Like, it's Spring (or so the calendar would have us believe - it's 40 degrees and raining), and so the days are longer and I have a little more energy in the evening to do some Spring Cleaning. I haven't gotten into the whole "clear out the house" weekend yet, but I feel it coming on.

Then there's this website I recently discovered www.freecycle.com where people offer up stuff actually worth something for free or ask for stuff they want that someone else might be willing to get rid of for free. A huge trading network - very no-nonsense - "this is what I want/have, here's when it can be picked up, etc." Once you get past the crowded inbox, it's great. We've gotten a free ceiling fan and given several toys, stationary, hangars, etc. away. It reminds me of the WWII era of "we're all in this together" and beats the heck out of storing it all for a dreaded weekend long garage sale that will yield $200 on a good day.

Then I'm reading this book (well seven actually, but this particular book is) about making room for life. In fact, that's the title "Making Room for Life". Someone gave it to me today and I read the first five chapters on my lunch hour (quick read). The author, a pastor, was talking about being in Israel and seeing the Bedoin families in their tents in the desert and feeling sorry for them until he learned they are the least stressed, happiest, longest-living people in the country. And guess what? They don't own anything they couldn't pick up and carry at the end of the day.

I got seven e-mails in the past two days looking for donations. All worthy causes, from cancer research, to clean water in Africa to a local family whose house burned down.

I'm thinking the message is we have so much stuff! I look around and I can't possibly maintain all the things in this home. And I regularly give a bunch of it away. Which makes me think I'm still accumulating more than I think I am.

Now some of this is part of the territory of being a mom with three kids. Even in this wonderful age of technology a lot of paper comes home from school. The mail is ridiculous. We fill a ginormous recycling bin EVERY WEEK with paper and plastic. And I know, my sentimentality is partly to blame, but I'm parting with more and more all the time. I now understand the minimalist approach my mom has that I used to make fun of.

I open my fridge and freezer (and fridge/freezer in the garage) and I have more choices than 2/3 of the worlds' population. But I still run to the store four times a week because I'm "out of everything"!

How did I grow to value so much stuff as necessary?

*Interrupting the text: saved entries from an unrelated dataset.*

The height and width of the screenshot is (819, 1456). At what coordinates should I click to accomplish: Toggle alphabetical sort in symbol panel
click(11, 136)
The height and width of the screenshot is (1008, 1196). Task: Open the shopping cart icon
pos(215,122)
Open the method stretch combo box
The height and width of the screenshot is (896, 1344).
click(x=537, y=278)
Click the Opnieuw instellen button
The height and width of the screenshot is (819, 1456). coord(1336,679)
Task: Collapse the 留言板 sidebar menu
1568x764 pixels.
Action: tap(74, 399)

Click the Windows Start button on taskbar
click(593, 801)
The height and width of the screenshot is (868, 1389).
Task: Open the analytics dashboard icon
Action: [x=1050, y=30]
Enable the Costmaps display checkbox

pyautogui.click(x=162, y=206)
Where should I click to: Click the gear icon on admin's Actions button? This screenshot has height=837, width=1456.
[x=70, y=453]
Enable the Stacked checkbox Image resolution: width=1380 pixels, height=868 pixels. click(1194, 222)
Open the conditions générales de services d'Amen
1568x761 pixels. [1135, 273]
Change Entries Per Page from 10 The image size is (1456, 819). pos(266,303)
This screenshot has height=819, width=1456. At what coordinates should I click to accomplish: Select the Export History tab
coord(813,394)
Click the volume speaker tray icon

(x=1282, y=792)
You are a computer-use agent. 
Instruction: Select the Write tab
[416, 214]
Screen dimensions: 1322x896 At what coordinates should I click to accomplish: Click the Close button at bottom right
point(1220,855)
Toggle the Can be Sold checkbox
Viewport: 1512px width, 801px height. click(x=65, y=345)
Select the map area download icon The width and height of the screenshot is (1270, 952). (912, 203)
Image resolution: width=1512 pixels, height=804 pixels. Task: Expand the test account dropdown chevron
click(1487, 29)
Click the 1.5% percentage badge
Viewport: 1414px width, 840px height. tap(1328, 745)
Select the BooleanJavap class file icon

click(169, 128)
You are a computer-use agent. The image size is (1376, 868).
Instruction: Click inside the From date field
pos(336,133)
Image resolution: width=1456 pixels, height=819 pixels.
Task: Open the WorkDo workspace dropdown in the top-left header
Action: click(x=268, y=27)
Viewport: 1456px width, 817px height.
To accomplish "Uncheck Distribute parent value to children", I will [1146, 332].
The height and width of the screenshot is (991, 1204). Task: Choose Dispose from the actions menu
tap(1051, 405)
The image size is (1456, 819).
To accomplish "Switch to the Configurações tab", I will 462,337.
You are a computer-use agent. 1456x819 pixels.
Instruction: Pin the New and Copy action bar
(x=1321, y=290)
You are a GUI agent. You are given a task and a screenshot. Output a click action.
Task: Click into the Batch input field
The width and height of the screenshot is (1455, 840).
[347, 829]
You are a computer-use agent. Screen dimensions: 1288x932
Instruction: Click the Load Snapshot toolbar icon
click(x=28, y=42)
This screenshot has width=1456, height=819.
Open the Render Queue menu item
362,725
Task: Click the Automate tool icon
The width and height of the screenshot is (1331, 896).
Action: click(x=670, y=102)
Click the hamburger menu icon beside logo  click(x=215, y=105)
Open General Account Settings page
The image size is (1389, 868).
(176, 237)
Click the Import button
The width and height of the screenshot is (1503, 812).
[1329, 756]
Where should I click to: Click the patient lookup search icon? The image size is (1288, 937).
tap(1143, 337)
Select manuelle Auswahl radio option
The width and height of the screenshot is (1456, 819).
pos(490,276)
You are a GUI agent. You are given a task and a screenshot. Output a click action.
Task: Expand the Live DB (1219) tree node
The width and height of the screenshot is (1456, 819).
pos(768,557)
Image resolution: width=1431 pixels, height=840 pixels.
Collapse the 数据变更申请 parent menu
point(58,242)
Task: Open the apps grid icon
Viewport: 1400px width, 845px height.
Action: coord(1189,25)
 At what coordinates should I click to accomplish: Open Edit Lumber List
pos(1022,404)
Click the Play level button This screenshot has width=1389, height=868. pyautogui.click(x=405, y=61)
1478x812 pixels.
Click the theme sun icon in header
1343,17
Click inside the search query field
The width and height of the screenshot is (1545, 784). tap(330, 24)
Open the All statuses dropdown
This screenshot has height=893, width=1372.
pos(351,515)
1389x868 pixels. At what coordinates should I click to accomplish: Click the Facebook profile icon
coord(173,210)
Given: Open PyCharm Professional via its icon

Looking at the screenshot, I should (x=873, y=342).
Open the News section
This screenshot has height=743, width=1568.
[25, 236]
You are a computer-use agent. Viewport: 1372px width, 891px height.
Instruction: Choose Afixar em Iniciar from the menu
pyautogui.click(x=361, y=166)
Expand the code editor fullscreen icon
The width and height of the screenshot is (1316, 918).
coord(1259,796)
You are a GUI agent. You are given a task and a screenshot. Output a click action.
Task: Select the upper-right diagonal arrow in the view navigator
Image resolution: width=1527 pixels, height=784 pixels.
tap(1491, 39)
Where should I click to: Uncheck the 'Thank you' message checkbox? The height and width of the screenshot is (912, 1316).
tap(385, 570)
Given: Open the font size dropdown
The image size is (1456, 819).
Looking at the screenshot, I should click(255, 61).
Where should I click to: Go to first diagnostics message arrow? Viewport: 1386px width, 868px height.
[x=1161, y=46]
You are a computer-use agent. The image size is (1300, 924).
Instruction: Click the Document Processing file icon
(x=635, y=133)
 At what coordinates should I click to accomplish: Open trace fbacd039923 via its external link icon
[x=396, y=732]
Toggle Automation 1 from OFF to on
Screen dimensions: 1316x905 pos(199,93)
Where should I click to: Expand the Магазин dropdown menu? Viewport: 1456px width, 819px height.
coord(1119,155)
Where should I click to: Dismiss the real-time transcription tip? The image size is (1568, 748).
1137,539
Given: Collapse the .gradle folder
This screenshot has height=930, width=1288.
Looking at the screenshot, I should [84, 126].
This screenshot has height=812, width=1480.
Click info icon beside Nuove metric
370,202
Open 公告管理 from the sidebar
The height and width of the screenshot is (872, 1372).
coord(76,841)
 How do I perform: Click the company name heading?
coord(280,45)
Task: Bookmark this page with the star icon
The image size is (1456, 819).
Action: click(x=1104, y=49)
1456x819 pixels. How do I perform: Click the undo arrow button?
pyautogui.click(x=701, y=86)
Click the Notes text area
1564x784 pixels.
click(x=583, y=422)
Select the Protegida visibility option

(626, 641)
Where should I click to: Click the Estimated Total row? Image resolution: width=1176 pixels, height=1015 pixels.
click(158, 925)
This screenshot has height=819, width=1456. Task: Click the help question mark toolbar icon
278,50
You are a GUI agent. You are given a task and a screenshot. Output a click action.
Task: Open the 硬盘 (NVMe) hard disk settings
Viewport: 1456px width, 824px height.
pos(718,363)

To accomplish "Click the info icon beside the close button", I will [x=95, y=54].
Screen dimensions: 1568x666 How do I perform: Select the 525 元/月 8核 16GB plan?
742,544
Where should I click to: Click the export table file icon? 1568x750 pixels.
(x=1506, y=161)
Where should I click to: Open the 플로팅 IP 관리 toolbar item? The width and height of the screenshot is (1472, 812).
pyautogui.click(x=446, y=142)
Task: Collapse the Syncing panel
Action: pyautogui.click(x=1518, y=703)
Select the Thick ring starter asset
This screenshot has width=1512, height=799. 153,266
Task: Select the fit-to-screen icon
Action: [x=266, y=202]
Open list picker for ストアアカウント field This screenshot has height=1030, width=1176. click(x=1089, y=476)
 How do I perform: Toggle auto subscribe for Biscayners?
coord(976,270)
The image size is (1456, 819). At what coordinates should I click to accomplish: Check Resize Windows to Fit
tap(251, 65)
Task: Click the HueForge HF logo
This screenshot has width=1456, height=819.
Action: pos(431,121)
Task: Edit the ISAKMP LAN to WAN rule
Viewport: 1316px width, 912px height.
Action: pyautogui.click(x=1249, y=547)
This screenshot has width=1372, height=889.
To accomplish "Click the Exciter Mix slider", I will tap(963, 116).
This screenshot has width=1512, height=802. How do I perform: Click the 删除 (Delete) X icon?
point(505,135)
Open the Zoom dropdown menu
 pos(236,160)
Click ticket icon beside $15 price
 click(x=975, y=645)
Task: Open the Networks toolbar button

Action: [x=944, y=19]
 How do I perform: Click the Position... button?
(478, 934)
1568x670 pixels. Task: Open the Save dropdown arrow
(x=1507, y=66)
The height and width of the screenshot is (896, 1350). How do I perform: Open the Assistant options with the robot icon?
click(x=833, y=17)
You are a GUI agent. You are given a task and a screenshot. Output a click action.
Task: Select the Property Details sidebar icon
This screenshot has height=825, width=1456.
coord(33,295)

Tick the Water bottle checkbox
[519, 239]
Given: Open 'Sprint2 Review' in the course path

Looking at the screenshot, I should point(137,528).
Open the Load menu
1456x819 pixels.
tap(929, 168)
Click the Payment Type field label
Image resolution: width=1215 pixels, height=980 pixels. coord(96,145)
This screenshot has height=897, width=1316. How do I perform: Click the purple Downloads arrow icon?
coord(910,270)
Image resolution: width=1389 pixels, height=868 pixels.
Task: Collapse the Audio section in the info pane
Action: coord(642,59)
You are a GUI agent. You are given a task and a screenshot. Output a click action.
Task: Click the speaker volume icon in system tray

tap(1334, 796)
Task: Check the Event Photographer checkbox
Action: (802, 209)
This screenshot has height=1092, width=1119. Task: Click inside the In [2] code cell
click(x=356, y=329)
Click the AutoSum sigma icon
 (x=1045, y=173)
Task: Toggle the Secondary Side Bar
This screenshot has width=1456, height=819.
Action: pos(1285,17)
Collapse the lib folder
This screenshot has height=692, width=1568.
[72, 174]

I remember before Caitlin was born, I was thrown (count 'em) five separate baby showers. Through the generosity of others, her room was wall-to-wall Classic Winnie the Pooh. I'll never forget the first time my mother walked into that nursery stunned and shaking her head. She said "when you were born, there was a crib and a picture of Bambi on the wall". I don't think my sister even had the crib - she probably slept in a drawer like all the other baby boomers.

I read a book awhile ago called "The Treasure Principle" by Randy Alcorn. It talks a lot about how you can tell what you value most by looking at your checkbook and calendar. Then it offers a biblical perspective on storing up the kind of treasure that doesn't perish (see the Sermon on the Mount in Matthew 6:19-20).

I find that the inventory in my house is saying a lot about the stuff in my heart.